+++ DATA LISTING +++

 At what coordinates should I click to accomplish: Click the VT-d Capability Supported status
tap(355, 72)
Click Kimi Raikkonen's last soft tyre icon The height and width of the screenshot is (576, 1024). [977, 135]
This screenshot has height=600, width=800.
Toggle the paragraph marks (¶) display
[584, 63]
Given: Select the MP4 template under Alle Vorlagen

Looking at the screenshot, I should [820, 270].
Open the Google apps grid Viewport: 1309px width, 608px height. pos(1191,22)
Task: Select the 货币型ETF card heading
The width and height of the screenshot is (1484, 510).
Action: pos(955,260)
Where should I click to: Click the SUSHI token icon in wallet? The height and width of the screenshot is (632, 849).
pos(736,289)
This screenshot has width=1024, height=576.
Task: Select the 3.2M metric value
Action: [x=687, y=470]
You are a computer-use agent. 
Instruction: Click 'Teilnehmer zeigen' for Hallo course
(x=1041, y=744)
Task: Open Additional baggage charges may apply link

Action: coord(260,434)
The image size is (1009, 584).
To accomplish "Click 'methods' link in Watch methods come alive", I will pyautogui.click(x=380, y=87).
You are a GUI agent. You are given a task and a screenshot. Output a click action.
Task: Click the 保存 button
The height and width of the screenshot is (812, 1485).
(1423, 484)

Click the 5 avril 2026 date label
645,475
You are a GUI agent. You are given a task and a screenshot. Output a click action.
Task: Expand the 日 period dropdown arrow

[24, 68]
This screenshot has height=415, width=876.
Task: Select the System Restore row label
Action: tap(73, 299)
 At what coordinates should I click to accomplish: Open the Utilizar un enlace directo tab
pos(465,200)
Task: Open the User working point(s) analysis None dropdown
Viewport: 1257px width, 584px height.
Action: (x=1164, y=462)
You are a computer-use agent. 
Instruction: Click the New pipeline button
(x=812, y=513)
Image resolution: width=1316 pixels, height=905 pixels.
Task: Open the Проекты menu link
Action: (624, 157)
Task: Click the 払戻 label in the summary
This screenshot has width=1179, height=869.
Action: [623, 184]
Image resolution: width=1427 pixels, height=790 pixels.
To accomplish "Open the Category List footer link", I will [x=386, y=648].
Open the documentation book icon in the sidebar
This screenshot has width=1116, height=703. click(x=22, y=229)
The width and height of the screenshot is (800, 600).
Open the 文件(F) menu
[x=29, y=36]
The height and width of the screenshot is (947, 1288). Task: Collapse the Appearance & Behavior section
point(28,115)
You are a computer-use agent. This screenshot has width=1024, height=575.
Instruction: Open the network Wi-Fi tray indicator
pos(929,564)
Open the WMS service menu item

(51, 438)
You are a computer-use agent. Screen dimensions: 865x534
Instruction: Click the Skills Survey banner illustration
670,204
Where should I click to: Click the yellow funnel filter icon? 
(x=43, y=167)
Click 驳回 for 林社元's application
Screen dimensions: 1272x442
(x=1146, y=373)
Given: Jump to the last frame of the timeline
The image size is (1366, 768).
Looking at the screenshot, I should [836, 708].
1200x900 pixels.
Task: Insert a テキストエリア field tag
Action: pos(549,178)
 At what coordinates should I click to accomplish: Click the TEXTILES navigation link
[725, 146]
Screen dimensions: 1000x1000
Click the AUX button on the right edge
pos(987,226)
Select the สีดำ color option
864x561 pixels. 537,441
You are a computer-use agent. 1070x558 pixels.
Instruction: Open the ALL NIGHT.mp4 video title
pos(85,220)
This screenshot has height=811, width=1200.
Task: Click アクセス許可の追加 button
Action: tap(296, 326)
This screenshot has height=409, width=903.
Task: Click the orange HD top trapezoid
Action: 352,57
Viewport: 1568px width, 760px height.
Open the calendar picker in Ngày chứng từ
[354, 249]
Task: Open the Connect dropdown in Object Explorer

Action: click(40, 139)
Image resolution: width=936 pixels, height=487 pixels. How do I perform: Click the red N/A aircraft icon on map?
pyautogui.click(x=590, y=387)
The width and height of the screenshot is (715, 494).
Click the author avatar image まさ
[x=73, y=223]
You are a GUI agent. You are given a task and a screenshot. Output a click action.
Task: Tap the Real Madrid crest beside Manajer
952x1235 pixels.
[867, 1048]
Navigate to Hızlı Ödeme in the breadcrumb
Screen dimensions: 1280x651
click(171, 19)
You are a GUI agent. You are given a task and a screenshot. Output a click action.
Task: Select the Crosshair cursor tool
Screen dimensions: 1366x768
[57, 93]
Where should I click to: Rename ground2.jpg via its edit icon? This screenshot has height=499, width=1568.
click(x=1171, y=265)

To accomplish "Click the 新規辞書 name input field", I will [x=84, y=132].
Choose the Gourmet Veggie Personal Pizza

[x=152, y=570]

+++

Starting at the line that has "Image resolution: width=1427" and stopping after the line that has "point(28,115)", give those lines again with "Open" replaced by "Launch" and nothing else changed.

Image resolution: width=1427 pixels, height=790 pixels.
To accomplish "Launch the Category List footer link", I will [x=386, y=648].
Launch the documentation book icon in the sidebar
This screenshot has width=1116, height=703. click(x=22, y=229)
The width and height of the screenshot is (800, 600).
Launch the 文件(F) menu
[x=29, y=36]
The height and width of the screenshot is (947, 1288). Task: Collapse the Appearance & Behavior section
point(28,115)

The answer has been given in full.